__TASK PROMPT__:
Copy the records below word for word, beginning with the line containing "Select the Lubbeek Leeft bar in chart" and continuing through the line containing "point(765,185)".

__RECORD LIST__:

========

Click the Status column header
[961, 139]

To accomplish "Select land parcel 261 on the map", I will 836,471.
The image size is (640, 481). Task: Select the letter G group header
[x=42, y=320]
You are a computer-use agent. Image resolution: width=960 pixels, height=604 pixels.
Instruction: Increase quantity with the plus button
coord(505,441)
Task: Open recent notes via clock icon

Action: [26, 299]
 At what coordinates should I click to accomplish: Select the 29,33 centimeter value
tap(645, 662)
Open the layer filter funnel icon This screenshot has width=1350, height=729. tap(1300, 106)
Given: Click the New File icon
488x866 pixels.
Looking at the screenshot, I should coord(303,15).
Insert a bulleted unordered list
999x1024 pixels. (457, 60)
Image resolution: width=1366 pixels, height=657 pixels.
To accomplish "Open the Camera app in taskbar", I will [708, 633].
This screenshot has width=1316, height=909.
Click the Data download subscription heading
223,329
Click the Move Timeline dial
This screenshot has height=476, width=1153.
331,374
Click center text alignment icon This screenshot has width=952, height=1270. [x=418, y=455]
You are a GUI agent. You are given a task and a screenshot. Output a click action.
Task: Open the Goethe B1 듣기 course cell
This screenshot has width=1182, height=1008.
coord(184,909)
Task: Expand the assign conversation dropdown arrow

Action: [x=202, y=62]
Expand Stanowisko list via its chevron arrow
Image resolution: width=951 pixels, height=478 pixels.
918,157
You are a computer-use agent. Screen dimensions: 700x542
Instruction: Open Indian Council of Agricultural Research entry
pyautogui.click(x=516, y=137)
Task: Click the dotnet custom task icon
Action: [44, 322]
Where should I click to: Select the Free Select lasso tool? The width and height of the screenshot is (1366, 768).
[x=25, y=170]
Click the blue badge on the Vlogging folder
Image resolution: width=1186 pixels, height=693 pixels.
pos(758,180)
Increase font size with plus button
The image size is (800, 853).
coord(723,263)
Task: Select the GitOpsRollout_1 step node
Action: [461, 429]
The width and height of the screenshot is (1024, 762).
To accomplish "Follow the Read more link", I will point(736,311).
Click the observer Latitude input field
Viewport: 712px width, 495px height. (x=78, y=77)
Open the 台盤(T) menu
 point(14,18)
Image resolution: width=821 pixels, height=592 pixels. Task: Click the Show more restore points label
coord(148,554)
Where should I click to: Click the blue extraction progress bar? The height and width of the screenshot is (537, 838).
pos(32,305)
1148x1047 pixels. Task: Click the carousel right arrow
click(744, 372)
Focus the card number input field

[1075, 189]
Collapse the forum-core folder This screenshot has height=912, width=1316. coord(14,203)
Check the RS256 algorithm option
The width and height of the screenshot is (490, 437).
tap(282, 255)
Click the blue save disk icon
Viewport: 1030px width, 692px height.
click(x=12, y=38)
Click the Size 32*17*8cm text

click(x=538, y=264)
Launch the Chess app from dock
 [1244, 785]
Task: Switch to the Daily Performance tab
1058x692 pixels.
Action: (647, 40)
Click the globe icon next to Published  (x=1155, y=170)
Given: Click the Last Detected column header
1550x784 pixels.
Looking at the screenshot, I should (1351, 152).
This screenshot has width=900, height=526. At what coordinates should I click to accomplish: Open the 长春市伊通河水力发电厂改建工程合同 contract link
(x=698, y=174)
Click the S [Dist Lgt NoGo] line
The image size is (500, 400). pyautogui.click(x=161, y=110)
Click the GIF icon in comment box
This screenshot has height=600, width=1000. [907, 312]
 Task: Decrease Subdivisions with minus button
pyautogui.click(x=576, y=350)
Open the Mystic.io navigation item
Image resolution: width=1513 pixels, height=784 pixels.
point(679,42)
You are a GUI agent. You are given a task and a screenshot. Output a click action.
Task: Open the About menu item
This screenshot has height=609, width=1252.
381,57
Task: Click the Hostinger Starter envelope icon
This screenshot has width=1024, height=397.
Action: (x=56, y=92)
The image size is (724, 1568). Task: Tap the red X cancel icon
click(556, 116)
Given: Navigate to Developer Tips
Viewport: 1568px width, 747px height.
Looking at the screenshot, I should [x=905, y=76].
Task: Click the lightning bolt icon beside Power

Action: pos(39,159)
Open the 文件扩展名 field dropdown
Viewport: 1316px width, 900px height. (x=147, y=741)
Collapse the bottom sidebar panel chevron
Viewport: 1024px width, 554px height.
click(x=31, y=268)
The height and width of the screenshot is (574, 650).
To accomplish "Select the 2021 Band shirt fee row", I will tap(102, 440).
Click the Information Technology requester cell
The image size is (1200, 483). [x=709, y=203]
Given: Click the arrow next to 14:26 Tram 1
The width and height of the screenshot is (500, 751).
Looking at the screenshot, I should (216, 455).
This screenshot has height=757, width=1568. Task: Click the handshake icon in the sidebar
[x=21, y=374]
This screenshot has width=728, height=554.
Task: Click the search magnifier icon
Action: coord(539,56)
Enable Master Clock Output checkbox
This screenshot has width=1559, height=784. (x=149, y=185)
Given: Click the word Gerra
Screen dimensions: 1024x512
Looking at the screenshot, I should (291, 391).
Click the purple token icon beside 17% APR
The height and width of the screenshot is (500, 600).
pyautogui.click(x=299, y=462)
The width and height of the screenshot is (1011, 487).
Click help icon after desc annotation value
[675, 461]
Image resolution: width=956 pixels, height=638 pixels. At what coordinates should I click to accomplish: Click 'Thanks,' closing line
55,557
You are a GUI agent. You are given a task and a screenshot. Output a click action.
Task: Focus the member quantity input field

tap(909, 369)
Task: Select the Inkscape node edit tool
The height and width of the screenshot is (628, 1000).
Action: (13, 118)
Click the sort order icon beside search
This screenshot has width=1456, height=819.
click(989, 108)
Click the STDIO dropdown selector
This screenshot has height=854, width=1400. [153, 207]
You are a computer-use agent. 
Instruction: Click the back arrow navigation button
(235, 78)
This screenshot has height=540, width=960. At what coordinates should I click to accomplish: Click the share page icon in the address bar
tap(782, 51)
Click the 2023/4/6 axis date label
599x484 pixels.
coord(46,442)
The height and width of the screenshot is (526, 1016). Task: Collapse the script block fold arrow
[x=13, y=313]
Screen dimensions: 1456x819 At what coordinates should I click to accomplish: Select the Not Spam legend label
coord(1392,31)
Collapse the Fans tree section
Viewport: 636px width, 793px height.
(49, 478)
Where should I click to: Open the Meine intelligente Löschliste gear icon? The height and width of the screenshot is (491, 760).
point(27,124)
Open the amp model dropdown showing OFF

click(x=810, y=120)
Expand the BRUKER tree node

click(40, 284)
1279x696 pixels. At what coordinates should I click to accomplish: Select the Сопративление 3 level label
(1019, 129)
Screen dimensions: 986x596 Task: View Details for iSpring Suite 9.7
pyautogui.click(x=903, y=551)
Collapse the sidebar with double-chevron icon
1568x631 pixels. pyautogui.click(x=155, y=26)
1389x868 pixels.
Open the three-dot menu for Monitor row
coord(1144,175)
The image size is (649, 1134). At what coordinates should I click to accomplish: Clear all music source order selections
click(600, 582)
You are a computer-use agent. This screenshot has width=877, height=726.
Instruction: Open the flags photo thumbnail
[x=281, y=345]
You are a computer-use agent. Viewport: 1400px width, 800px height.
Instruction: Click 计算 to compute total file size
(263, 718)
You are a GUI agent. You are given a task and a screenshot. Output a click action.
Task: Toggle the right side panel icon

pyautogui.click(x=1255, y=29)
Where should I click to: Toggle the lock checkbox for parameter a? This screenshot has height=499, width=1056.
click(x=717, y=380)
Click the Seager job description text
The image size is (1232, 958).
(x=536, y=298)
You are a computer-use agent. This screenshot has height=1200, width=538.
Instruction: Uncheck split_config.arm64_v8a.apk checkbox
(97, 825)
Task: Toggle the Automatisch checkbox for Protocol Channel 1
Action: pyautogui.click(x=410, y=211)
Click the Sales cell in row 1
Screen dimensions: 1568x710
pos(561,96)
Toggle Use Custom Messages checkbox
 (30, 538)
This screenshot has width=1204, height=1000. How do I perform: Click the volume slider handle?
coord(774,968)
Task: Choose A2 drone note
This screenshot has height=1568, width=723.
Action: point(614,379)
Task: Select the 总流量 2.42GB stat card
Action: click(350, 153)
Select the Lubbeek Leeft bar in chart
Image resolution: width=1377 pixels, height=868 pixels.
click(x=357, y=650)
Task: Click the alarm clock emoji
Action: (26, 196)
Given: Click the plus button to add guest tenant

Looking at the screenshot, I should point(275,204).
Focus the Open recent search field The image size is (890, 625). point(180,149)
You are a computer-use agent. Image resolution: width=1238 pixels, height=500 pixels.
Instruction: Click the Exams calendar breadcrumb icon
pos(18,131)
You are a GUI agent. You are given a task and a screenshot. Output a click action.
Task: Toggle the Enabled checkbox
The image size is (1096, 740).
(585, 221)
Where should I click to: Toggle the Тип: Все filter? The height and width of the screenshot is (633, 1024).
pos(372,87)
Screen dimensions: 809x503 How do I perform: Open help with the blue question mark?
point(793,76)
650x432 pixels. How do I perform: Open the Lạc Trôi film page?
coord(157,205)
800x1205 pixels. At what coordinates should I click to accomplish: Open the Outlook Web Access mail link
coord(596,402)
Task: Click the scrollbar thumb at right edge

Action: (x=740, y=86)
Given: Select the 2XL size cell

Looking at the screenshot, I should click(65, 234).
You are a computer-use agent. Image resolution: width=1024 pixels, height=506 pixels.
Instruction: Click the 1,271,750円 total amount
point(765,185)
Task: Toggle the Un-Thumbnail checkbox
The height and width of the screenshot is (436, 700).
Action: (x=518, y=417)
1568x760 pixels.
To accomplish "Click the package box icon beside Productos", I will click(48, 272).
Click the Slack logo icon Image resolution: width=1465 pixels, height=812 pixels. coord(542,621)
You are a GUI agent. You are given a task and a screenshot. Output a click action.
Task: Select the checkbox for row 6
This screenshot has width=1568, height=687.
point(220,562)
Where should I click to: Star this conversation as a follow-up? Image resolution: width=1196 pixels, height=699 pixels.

========

__ANSWER FOR THE TASK__:
Select the Lubbeek Leeft bar in chart
Image resolution: width=1377 pixels, height=868 pixels.
click(x=357, y=650)
Task: Click the alarm clock emoji
Action: (26, 196)
Given: Click the plus button to add guest tenant

Looking at the screenshot, I should point(275,204).
Focus the Open recent search field The image size is (890, 625). point(180,149)
You are a computer-use agent. Image resolution: width=1238 pixels, height=500 pixels.
Instruction: Click the Exams calendar breadcrumb icon
pos(18,131)
You are a GUI agent. You are given a task and a screenshot. Output a click action.
Task: Toggle the Enabled checkbox
The image size is (1096, 740).
(585, 221)
Where should I click to: Toggle the Тип: Все filter? The height and width of the screenshot is (633, 1024).
pos(372,87)
Screen dimensions: 809x503 How do I perform: Open help with the blue question mark?
point(793,76)
650x432 pixels. How do I perform: Open the Lạc Trôi film page?
coord(157,205)
800x1205 pixels. At what coordinates should I click to accomplish: Open the Outlook Web Access mail link
coord(596,402)
Task: Click the scrollbar thumb at right edge

Action: (x=740, y=86)
Given: Select the 2XL size cell

Looking at the screenshot, I should click(65, 234).
You are a computer-use agent. Image resolution: width=1024 pixels, height=506 pixels.
Instruction: Click the 1,271,750円 total amount
point(765,185)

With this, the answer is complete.